EXCERPTED DATA: Begin

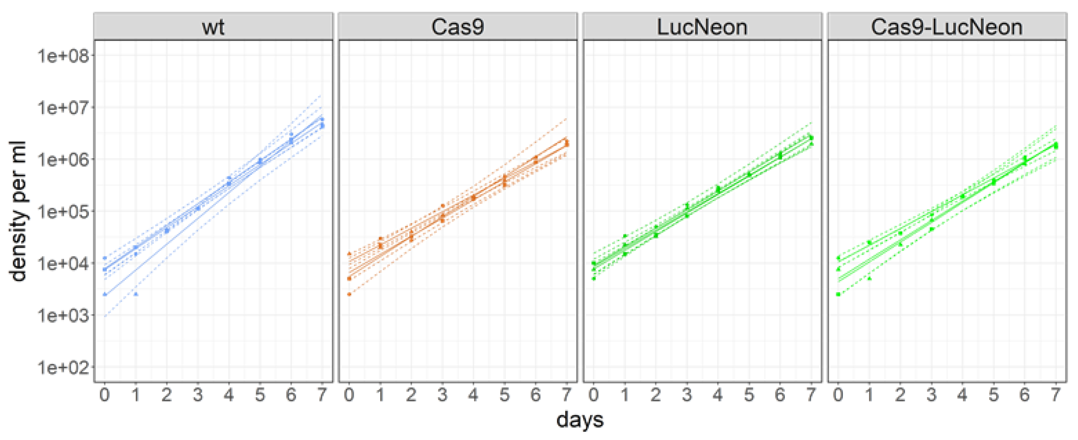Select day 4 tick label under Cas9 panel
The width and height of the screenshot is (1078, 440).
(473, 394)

EXCERPTED DATA: End
EXCERPTED DATA: Begin

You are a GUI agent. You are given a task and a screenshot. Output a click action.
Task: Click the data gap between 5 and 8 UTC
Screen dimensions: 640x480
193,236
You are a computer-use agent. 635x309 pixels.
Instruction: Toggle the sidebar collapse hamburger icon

EXCERPTED DATA: End

> [EXERCISE PROMPT]
In which lines of the material above does the string "agent" occur? Copy them all.

> [TASK RESULT]
You are a GUI agent. You are given a task and a screenshot. Output a click action.
You are a computer-use agent. 635x309 pixels.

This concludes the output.